(Records drawn from a dataset)
------------------------------------------------

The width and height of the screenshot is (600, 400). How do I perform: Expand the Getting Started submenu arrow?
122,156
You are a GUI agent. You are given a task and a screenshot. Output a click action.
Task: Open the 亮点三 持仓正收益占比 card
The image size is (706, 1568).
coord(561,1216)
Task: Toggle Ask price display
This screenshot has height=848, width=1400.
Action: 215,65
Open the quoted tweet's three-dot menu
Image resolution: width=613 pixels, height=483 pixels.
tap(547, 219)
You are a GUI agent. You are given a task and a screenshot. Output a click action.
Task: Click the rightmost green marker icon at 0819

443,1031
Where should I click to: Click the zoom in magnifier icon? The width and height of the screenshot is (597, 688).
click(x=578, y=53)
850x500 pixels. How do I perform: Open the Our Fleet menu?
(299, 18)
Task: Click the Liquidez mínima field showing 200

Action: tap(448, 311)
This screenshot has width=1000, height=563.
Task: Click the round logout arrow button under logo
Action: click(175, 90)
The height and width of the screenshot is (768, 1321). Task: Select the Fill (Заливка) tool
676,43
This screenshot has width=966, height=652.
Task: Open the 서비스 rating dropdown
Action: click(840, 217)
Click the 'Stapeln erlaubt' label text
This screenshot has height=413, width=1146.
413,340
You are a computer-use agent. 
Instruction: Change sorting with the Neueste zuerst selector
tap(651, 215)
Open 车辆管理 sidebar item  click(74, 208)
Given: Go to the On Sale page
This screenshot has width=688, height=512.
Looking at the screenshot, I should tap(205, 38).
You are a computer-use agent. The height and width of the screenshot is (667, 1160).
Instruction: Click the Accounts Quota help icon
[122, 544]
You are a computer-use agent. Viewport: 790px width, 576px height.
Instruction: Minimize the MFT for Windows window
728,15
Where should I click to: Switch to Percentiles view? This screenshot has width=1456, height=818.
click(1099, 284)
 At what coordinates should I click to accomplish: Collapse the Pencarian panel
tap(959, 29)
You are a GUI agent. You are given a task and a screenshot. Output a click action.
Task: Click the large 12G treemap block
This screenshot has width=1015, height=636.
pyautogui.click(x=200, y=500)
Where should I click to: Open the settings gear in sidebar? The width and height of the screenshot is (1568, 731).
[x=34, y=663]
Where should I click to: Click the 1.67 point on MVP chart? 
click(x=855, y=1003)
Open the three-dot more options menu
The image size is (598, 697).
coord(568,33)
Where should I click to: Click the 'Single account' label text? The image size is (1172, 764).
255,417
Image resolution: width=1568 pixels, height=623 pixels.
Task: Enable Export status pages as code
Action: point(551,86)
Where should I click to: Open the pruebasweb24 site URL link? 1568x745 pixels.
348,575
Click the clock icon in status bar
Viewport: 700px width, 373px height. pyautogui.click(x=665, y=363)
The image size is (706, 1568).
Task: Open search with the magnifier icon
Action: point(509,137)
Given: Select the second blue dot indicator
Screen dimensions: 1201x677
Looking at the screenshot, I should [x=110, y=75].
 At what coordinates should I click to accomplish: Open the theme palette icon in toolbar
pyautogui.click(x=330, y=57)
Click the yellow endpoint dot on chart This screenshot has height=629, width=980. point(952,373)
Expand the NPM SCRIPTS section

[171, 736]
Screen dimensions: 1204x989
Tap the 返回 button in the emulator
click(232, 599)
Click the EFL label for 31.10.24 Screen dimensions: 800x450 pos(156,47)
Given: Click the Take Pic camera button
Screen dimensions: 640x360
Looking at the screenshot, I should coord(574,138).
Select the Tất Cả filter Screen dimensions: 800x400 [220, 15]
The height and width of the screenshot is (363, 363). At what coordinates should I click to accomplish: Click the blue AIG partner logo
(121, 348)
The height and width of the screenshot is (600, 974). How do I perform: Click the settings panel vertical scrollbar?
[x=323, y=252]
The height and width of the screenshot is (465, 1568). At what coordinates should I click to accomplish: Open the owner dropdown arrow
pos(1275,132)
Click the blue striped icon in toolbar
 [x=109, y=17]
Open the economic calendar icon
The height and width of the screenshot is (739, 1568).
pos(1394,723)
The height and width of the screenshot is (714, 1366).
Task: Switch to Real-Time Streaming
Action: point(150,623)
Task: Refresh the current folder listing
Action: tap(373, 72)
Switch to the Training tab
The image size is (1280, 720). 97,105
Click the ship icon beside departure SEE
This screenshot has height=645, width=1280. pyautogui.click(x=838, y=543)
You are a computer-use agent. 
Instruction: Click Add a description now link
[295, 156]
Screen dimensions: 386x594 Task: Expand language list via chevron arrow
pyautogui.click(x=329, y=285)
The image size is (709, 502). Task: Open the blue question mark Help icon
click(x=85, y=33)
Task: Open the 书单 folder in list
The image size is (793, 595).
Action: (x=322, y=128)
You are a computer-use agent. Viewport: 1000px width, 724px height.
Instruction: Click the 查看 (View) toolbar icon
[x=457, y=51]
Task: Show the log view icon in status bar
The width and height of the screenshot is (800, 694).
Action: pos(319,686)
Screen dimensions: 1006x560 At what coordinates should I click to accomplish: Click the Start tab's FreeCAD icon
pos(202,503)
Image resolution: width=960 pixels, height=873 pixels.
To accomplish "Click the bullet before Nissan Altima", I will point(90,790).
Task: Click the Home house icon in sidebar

------------------------------------------------

Problem
The data above needs to be repeated exactly, line for line.

Output
The width and height of the screenshot is (600, 400). How do I perform: Expand the Getting Started submenu arrow?
122,156
You are a GUI agent. You are given a task and a screenshot. Output a click action.
Task: Open the 亮点三 持仓正收益占比 card
The image size is (706, 1568).
coord(561,1216)
Task: Toggle Ask price display
This screenshot has height=848, width=1400.
Action: 215,65
Open the quoted tweet's three-dot menu
Image resolution: width=613 pixels, height=483 pixels.
tap(547, 219)
You are a GUI agent. You are given a task and a screenshot. Output a click action.
Task: Click the rightmost green marker icon at 0819

443,1031
Where should I click to: Click the zoom in magnifier icon? The width and height of the screenshot is (597, 688).
click(x=578, y=53)
850x500 pixels. How do I perform: Open the Our Fleet menu?
(299, 18)
Task: Click the Liquidez mínima field showing 200

Action: tap(448, 311)
This screenshot has width=1000, height=563.
Task: Click the round logout arrow button under logo
Action: click(175, 90)
The height and width of the screenshot is (768, 1321). Task: Select the Fill (Заливка) tool
676,43
This screenshot has width=966, height=652.
Task: Open the 서비스 rating dropdown
Action: click(840, 217)
Click the 'Stapeln erlaubt' label text
This screenshot has height=413, width=1146.
413,340
You are a computer-use agent. 
Instruction: Change sorting with the Neueste zuerst selector
tap(651, 215)
Open 车辆管理 sidebar item  click(74, 208)
Given: Go to the On Sale page
This screenshot has width=688, height=512.
Looking at the screenshot, I should tap(205, 38).
You are a computer-use agent. The height and width of the screenshot is (667, 1160).
Instruction: Click the Accounts Quota help icon
[122, 544]
You are a computer-use agent. Viewport: 790px width, 576px height.
Instruction: Minimize the MFT for Windows window
728,15
Where should I click to: Switch to Percentiles view? This screenshot has width=1456, height=818.
click(1099, 284)
 At what coordinates should I click to accomplish: Collapse the Pencarian panel
tap(959, 29)
You are a GUI agent. You are given a task and a screenshot. Output a click action.
Task: Click the large 12G treemap block
This screenshot has width=1015, height=636.
pyautogui.click(x=200, y=500)
Where should I click to: Open the settings gear in sidebar? The width and height of the screenshot is (1568, 731).
[x=34, y=663]
Where should I click to: Click the 1.67 point on MVP chart? 
click(x=855, y=1003)
Open the three-dot more options menu
The image size is (598, 697).
coord(568,33)
Where should I click to: Click the 'Single account' label text? The image size is (1172, 764).
255,417
Image resolution: width=1568 pixels, height=623 pixels.
Task: Enable Export status pages as code
Action: point(551,86)
Where should I click to: Open the pruebasweb24 site URL link? 1568x745 pixels.
348,575
Click the clock icon in status bar
Viewport: 700px width, 373px height. pyautogui.click(x=665, y=363)
The image size is (706, 1568).
Task: Open search with the magnifier icon
Action: point(509,137)
Given: Select the second blue dot indicator
Screen dimensions: 1201x677
Looking at the screenshot, I should [x=110, y=75].
 At what coordinates should I click to accomplish: Open the theme palette icon in toolbar
pyautogui.click(x=330, y=57)
Click the yellow endpoint dot on chart This screenshot has height=629, width=980. point(952,373)
Expand the NPM SCRIPTS section

[171, 736]
Screen dimensions: 1204x989
Tap the 返回 button in the emulator
click(232, 599)
Click the EFL label for 31.10.24 Screen dimensions: 800x450 pos(156,47)
Given: Click the Take Pic camera button
Screen dimensions: 640x360
Looking at the screenshot, I should coord(574,138).
Select the Tất Cả filter Screen dimensions: 800x400 [220, 15]
The height and width of the screenshot is (363, 363). At what coordinates should I click to accomplish: Click the blue AIG partner logo
(121, 348)
The height and width of the screenshot is (600, 974). How do I perform: Click the settings panel vertical scrollbar?
[x=323, y=252]
The height and width of the screenshot is (465, 1568). At what coordinates should I click to accomplish: Open the owner dropdown arrow
pos(1275,132)
Click the blue striped icon in toolbar
 [x=109, y=17]
Open the economic calendar icon
The height and width of the screenshot is (739, 1568).
pos(1394,723)
The height and width of the screenshot is (714, 1366).
Task: Switch to Real-Time Streaming
Action: point(150,623)
Task: Refresh the current folder listing
Action: tap(373, 72)
Switch to the Training tab
The image size is (1280, 720). 97,105
Click the ship icon beside departure SEE
This screenshot has height=645, width=1280. pyautogui.click(x=838, y=543)
You are a computer-use agent. 
Instruction: Click Add a description now link
[295, 156]
Screen dimensions: 386x594 Task: Expand language list via chevron arrow
pyautogui.click(x=329, y=285)
The image size is (709, 502). Task: Open the blue question mark Help icon
click(x=85, y=33)
Task: Open the 书单 folder in list
The image size is (793, 595).
Action: (x=322, y=128)
You are a computer-use agent. Viewport: 1000px width, 724px height.
Instruction: Click the 查看 (View) toolbar icon
[x=457, y=51]
Task: Show the log view icon in status bar
The width and height of the screenshot is (800, 694).
Action: pos(319,686)
Screen dimensions: 1006x560 At what coordinates should I click to accomplish: Click the Start tab's FreeCAD icon
pos(202,503)
Image resolution: width=960 pixels, height=873 pixels.
To accomplish "Click the bullet before Nissan Altima", I will point(90,790).
Task: Click the Home house icon in sidebar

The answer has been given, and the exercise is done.